··· Study text
Whole Foods Market, Inc. (NASDAQ:WFM) is a great buy for 2015 because of its long-term growth plans and the success it’s having thanks to fundamental changes to its business.
Consumers long have bemoaned Whole Foods’ prices, giving way to the nickname “Whole Paycheck,” and eventually leading many organic shoppers to spend their money elsewhere, such as Wal-Mart Stores, Inc. (NYSE:WMT) or Trader Joe’s Company.
However, Whole Foods has been working to shake that stigma, and recently released first-quarter earnings are evidence that its changes are starting to take hold.
WFM grew Q1 earnings 10% year-over-year on a 10% improvement in total revenue. That was sparked by a 4.5% increase in same-store sales, which was up significantly from 3.1% comps growth in the previous quarter.
Whole Foods made a number of fundamental changes that helped spark this impressive quarter — its second good report in a row — and WFM is well back in comeback territory, up 50% in the past six months.
And it’s not done yet. For several reasons, WFM looks likely to challenge its all-time highs above $65.
······
## What to work on
a. Summarize the Whole Foods stock article in two sentences.
b. Revise the stretch of the Whole Foods stock article from "Consumers long have" through "Trader Joe’s Company.", replacing "organic shoppers" with "grocery shoppers".
c. Continue the Whole Foods stock article after its final sentence.
··· Data supplied
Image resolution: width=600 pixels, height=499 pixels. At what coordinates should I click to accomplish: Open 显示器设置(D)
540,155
······
··· Data supplied
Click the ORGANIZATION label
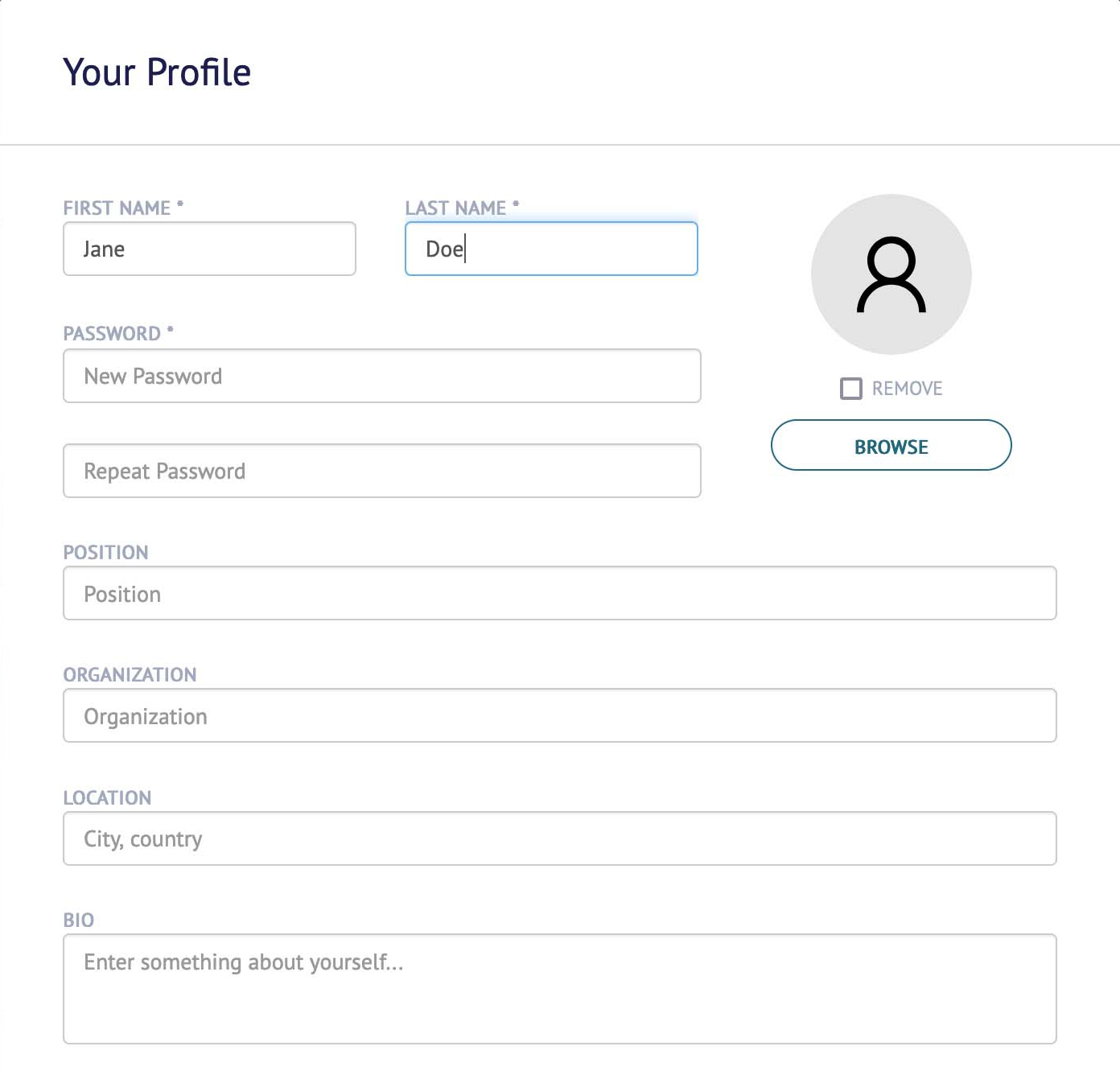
······
··· Data supplied
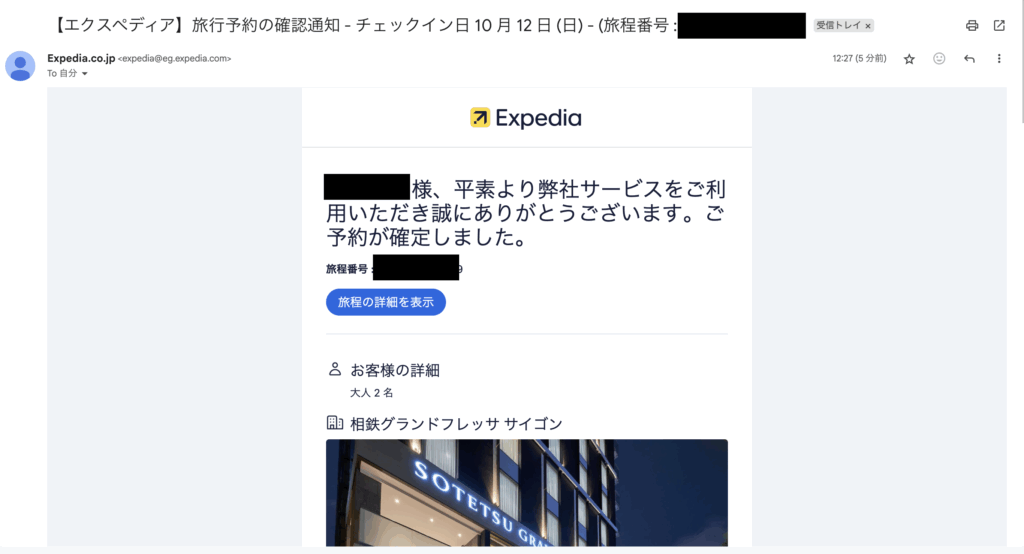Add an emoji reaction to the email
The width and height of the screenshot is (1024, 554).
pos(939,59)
······
## Results for each task
a. Whole Foods Market is called a great buy for 2015 because of its long-term growth plans and fundamental business changes aimed at shaking the "Whole Paycheck" reputation that drove many organic shoppers to rivals. First-quarter earnings grew 10% year-over-year on a 10% revenue increase and a 4.5% rise in same-store sales, and with the stock up 50% in six months, it looks likely to challenge its all-time highs above $65.

b.
Consumers long have bemoaned Whole Foods’ prices, giving way to the nickname “Whole Paycheck,” and eventually leading many grocery shoppers to spend their money elsewhere, such as Wal-Mart Stores, Inc. (NYSE:WMT) or Trader Joe’s Company.

c.
WFM Lowered Prices
WFM saw an increase in sales this past quarter thanks in large part because it lowered prices, addressing one of consumers’ biggest concerns.
Whole Foods began a campaign last year called “Values Matter” meant to ensure consumers that while prices were going down, the quality of its products was not. The campaign, aimed at a high-end audience in its 30s to 40s, paid off as WFM saw more traffic to its stores.
The campaign will weigh on Whole Foods’ margins — they fell 20 basis points to 34.8% this past quarter, but that number still is the envy of most of the industry.
So, although Whole Foods’ prices were lowered to match competitors’ prices, customers still view Whole Foods as a quality grocery store — now, just one with great prices.
Whole Foods Treats Employees Well
Since its opening in 1998, WFM has made the list of Fortune’s “Best Companies to Work For.” That’s thanks in part to things like Whole Foods’ weeklong health program for employees where workers learn about nutrition, are provided cooking assistance and are given a health assessment. WFM also recently announced it is discussing opening an employee medical clinic.
Keeping employees happy can be a costly affair, but good employee treatment is reflected in the customer experience — Whole Foods shopping tends to be a pleasant experience, and that’s fueled in large part by its friendly staff.
WFM Shows Big Expansion Plans
Whole Foods believes it eventually can open another 800 stores in the U.S., for a total of 1,200, tripling its store count. This year, the company plans on opening 40 stores domestically, and it has five stores in development in Canada.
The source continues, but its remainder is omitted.